BANGOR, Maine — Forget what you’ve seen on television. Murder mysteries never are solved in an hour, Marcella Sorg said Monday during a speaking engagement at the Bangor Public Library.
Sorg, a University of Maine forensic anthropologist, is a consultant to the state medical examiners in Maine and New Hampshire. She’s also among more than a dozen forensic and law enforcement experts tapped to speak at the library as part of this year’s Penobscot Reads program.
The book chosen for the 2009 edition of the program is “Finding Amy” by Kate Flora and Portland Police Chief Joseph Loughlin. It chronicles the 2001 murder of Amy St. Laurent, 25, who went missing in Portland’s Old Port area after a night out with friends, and those who worked tirelessly to bring her killer to justice.
Because of her involvement in that investigation, Sorg declined to address the case’s specifics.
“I don’t think it’s appropriate for me to do that,” she said. “I believe that it’s a sensitive, local, private kind of thing.”
That said, Sorg presented a history and overview of the state’s Office of the Chief Medical Examiner, one of more than 3,200 medical examiner or coroner jurisdictions nationwide, some of which are county- or city-based.
Because death investigation is a state’s right, no federal dollars are available to fund them, she said.
In Maine, the medical examiner’s office looks into many different kinds of deaths, including violent, unexpected, suspicious and any that may have resulted from a criminal act.
Despite a tiny budget that hasn’t increased in a decade and cramped quarters, the office is dealing with an ever-increasing workload — including a 600 percent increase in accidental drug overdose deaths during the past 10 years.
Drug overdose deaths, including those resulting from taking prescribed medicines, are difficult to investigate because of their complexity, she said. Sometimes, multiple drugs are involved. Often, there’s also an illness.
In terms of the leading causes of death in Maine, accidental overdoses now are running “neck and neck” with motor vehicle fatalities, each of which account for 150 to 160 fatalities each year, she said.
Sorg also discussed her own specialty, which involves recovering and examining human skeletal remains for law enforcement agencies to determine the identity of the deceased.
Simply put, Sorg’s role is to tell the dead person’s story.
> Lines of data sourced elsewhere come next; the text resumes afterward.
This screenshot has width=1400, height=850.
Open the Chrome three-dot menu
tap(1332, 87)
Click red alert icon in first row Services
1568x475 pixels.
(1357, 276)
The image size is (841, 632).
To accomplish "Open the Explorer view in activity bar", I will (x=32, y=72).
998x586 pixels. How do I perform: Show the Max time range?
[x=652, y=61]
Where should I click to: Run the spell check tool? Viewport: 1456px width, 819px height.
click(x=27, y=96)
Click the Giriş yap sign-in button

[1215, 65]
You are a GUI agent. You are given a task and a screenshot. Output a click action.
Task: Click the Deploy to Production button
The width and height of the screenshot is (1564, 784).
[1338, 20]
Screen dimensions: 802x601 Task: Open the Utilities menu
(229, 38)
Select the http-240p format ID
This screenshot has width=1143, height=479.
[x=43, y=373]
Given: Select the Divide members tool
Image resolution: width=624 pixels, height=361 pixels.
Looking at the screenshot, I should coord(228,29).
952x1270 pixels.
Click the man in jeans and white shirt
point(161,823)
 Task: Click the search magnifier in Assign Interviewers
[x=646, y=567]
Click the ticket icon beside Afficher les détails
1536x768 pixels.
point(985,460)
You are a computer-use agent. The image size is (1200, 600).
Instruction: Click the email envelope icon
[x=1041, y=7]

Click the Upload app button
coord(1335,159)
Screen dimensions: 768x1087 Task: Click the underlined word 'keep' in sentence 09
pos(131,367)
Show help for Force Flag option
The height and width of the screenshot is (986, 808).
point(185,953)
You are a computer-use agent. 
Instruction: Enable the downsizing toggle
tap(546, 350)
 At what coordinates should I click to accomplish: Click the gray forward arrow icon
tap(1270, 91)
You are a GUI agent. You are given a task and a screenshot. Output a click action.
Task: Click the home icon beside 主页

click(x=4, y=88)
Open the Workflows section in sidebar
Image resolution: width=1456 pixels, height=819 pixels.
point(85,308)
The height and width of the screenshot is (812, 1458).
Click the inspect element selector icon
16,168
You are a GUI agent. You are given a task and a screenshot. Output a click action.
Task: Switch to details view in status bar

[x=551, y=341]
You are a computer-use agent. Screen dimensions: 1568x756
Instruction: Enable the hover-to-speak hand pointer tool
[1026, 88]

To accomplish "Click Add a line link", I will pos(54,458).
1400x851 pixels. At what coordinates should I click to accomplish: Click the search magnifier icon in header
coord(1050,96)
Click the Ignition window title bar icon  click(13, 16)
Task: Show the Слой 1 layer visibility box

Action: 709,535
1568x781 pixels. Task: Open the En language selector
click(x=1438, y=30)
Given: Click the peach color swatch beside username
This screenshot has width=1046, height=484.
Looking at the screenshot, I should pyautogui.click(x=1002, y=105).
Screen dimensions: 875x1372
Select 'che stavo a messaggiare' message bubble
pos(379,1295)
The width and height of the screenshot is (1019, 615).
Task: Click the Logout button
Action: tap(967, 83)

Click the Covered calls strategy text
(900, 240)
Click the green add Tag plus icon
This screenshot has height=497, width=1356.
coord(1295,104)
As Sorg sees it, you can tell a lot about a person by looking at their bones, including the person’s sex, approximate age, height and build, whether the person was right-handed or a southpaw and, in some cases, even the person’s ancestry.
While the medical examiner’s office is charged with determining the manner of death, not all of the remains brought to the medical examiner involve foul play, she said.
Maine has many old, abandoned cemeteries, so skeletal remains often are dug up during road and other construction projects, she noted.
In other cases, the remains aren’t even human.
During a PowerPoint presentation she prepared for Monday’s lecture, Sorg showed a slide of a pair of skinned bear feet found in a trash container outside a KFC somewhere in Maine.
With the fur and claws removed, the bear feet closely resembled human feet, though a bear has small toes where a human’s big toes are located.